- [Task objective] Leave out every line before the one containing "At what coordinates should I click to accomplish: Select", and repeat the rest of the material below exactly, that line included.

- [Excerpted records]
━━━━━━━━━━
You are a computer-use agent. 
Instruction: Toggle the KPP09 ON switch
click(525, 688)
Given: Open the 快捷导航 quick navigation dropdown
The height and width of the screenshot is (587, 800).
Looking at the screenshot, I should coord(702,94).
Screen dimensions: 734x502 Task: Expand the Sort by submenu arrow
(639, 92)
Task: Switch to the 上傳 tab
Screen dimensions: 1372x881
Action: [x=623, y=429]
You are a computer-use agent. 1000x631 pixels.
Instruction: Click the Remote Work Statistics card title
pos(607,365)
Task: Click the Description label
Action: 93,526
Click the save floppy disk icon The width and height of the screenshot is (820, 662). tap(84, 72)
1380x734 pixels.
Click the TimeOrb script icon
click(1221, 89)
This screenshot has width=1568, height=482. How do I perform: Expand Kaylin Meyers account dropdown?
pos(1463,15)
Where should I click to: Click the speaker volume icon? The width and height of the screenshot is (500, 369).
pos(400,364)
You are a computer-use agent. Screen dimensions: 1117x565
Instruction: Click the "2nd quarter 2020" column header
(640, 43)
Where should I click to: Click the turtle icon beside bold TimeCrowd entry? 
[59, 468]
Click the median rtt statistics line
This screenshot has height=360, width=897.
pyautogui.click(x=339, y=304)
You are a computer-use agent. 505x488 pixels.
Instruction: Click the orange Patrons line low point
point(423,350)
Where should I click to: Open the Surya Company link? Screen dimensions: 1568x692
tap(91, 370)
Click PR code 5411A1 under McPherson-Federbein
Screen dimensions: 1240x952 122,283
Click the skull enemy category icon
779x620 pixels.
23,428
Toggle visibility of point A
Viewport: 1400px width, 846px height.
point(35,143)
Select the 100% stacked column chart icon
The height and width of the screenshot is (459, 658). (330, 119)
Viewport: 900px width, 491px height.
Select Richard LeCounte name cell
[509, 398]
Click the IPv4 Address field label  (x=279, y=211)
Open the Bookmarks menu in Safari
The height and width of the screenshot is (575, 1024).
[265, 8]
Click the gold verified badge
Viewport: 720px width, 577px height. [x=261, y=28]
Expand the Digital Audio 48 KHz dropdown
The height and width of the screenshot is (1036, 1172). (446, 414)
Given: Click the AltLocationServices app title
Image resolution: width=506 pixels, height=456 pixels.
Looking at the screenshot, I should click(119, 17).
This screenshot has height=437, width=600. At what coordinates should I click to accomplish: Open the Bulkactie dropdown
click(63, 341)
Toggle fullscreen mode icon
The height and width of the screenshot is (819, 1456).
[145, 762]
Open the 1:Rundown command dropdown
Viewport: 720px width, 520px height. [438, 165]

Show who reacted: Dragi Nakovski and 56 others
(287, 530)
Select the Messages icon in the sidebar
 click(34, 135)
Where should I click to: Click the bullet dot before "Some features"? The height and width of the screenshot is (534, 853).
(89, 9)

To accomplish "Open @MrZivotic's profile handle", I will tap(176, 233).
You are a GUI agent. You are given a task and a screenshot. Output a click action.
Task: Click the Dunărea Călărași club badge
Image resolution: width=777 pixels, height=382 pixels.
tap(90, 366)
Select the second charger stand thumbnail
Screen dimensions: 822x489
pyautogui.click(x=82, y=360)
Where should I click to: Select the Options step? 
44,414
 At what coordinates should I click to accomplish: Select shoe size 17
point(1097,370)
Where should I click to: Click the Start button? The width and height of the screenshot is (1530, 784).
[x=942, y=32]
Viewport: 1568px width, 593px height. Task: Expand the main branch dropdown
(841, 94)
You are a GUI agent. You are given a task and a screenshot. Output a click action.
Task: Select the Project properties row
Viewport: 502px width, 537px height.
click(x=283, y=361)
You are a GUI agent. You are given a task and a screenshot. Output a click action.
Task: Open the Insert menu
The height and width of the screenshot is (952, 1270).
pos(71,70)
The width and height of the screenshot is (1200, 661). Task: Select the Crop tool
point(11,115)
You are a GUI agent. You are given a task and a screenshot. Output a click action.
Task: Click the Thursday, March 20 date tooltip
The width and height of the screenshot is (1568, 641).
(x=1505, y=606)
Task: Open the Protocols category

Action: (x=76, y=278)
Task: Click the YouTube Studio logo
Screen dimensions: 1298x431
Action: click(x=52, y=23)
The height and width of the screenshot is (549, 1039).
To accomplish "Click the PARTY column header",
━━━━━━━━━━
- [Answer to the problem]
 At what coordinates should I click to accomplish: Select shoe size 17
point(1097,370)
Where should I click to: Click the Start button? The width and height of the screenshot is (1530, 784).
[x=942, y=32]
Viewport: 1568px width, 593px height. Task: Expand the main branch dropdown
(841, 94)
You are a GUI agent. You are given a task and a screenshot. Output a click action.
Task: Select the Project properties row
Viewport: 502px width, 537px height.
click(x=283, y=361)
You are a GUI agent. You are given a task and a screenshot. Output a click action.
Task: Open the Insert menu
The height and width of the screenshot is (952, 1270).
pos(71,70)
The width and height of the screenshot is (1200, 661). Task: Select the Crop tool
point(11,115)
You are a GUI agent. You are given a task and a screenshot. Output a click action.
Task: Click the Thursday, March 20 date tooltip
The width and height of the screenshot is (1568, 641).
(x=1505, y=606)
Task: Open the Protocols category

Action: (x=76, y=278)
Task: Click the YouTube Studio logo
Screen dimensions: 1298x431
Action: click(x=52, y=23)
The height and width of the screenshot is (549, 1039).
To accomplish "Click the PARTY column header",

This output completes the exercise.